Eram os tempos em que a “Escola era risonha e franca”, expressão que meu Pai usava muito, bebida no poema francófilo e franco-patriótico de Alberto Antunes, um dos que a Avó recitava, embalada de nostalgia.
3 comentários:
Boa noite
Super admirada fiquei e caso tenha interesse contacte-me pois a sua avó Amélia era uma das irmãs da minha avó materna.
Bela surpresa !
anapaulapais62@gmail.com
Contribuição do meu primo Fernando Dias Padrão :
"Sim a minha mae contava essa historia do rapto da nossa Avó pelo Avô .A historia q.contas no teu blog e bastante interessante .tb dizia ser o nosso Avô filho incognito dum nobre espanhol ( conde ou duque Linhares e de sua criada ) Quanto a minha mae nasceu em Freixo de Espada a Cinta e foi ainda bebe para França onde passou a maior parte da sua vida internada por bacilo k.e educada por freiras. Ainda havia outra irma Helena q. morreu com tuberculose. Vou cruzar estes dados com a nossa prima Helena fiha da tia Eugenia. UM ABRAÇO"
Da Wikipédia"
"En Portugal existía el Condado de Linhares, que ostentaba la familia purtuguesa de Noroña (Noronha en Portugués).
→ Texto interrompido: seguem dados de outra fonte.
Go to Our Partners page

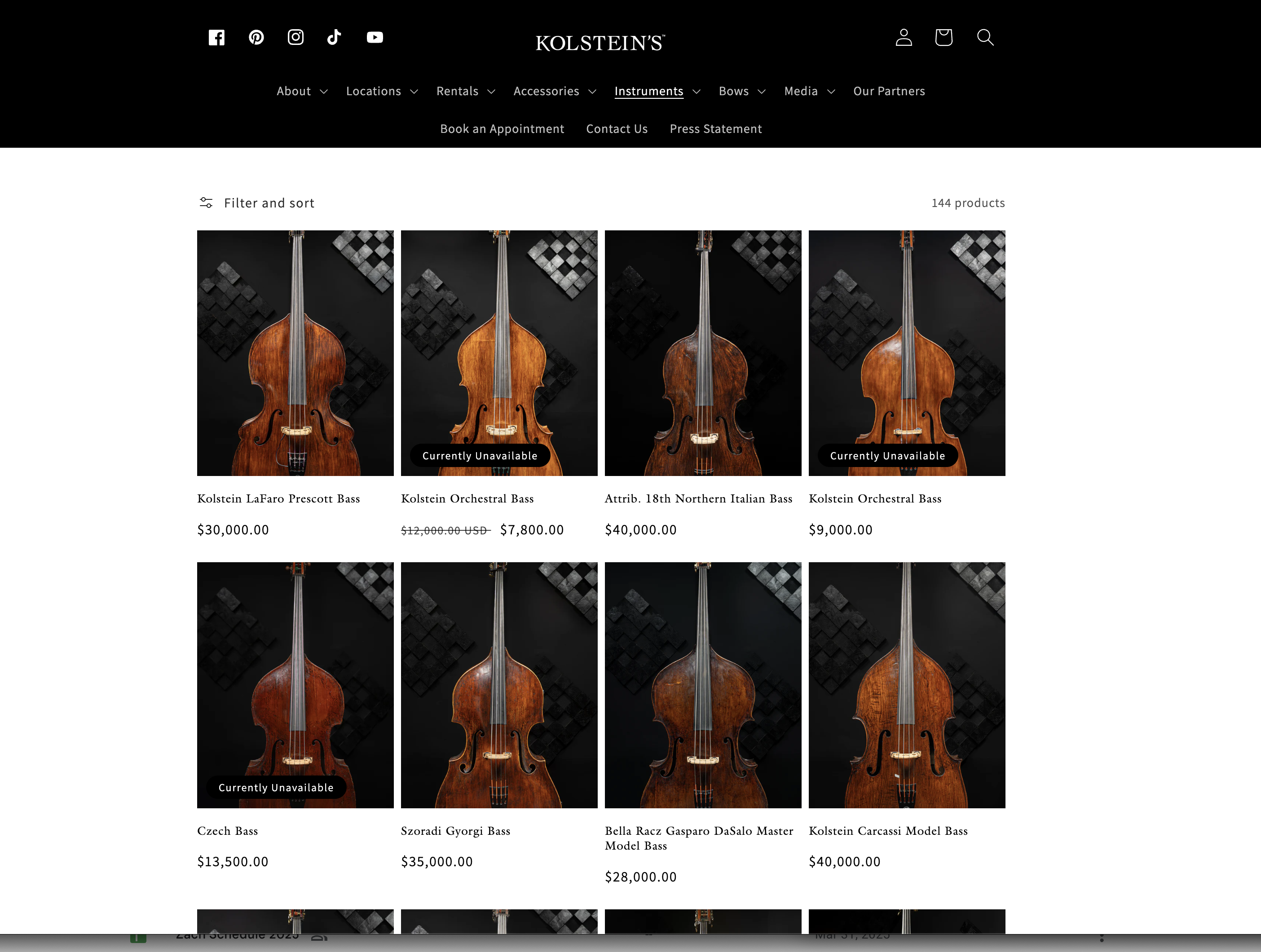point(889,91)
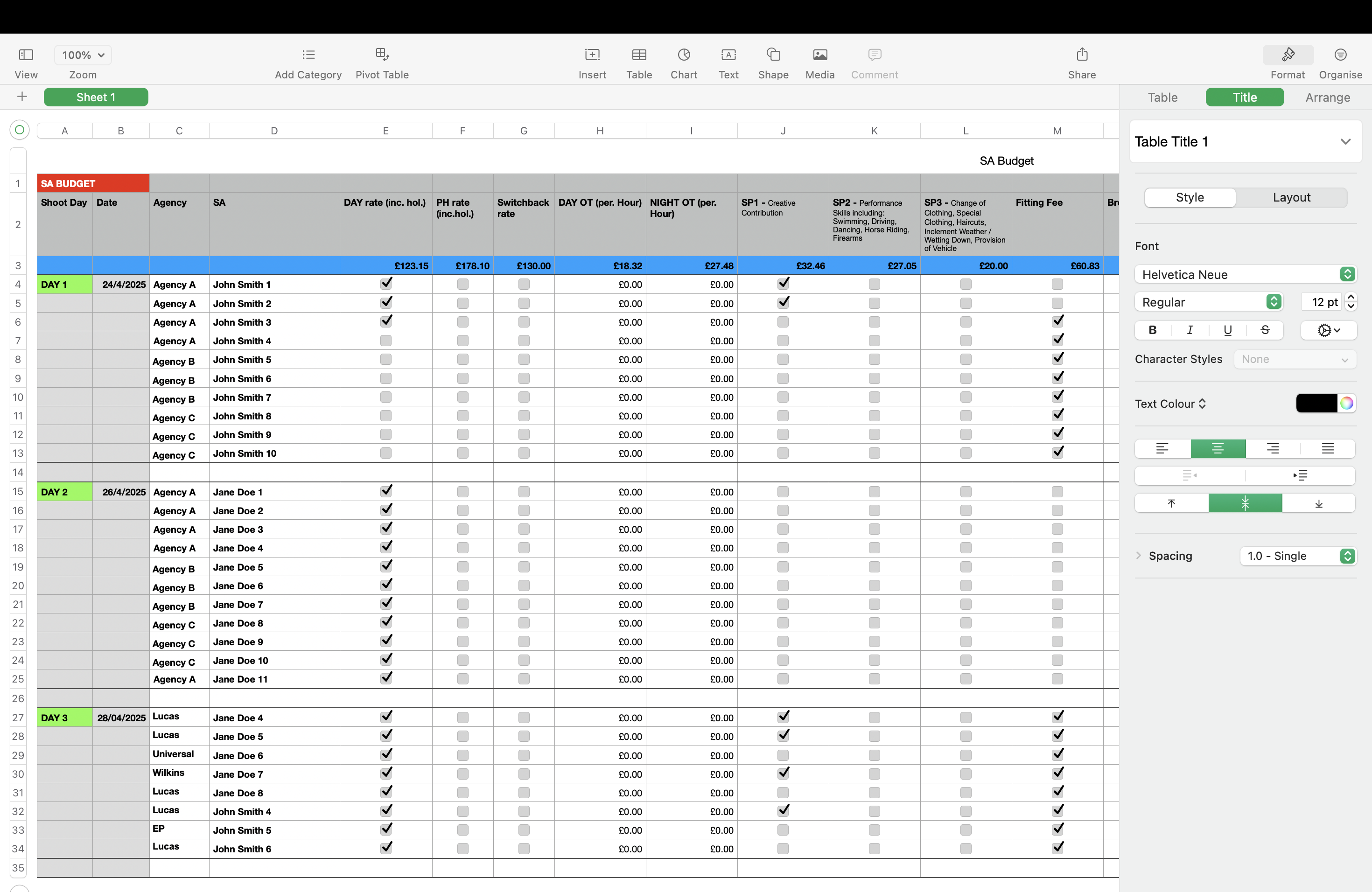This screenshot has height=892, width=1372.
Task: Switch to the Layout segment
Action: point(1291,198)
Este título portugués había sido creado por el rey de Portugal Juan III, para Antonio de Noroña, hijo del I marqués de Villa-Real (también título portugués, diferente al Marquesado de Villareal español de 1838), y que en 1609 recayó en Miguel de Noroña, como heredero de su tío Fernando de Noroña, pasando a ostentar el título portugués de Conde de Linhares.
Al permanecer fiel, Miguel de Noroña, a Felipe IV, que dejó de ser rey de Portugal en 1640, éste le otorgó como título de Castilla el título de Conde de Linares en 1643. Este Condado de Linares fue, por tanto, al ser de nueva creación en Castilla, independiente del Condado de Linares portugués.
El título de Conde de Linares, creado por Felipe IV, en 1643, dejó de existir como título del reino en 1667, al ser elevado, por Carlos II a la dignidad de Ducado de Linares a favor de Miguel de Noroña y Silva."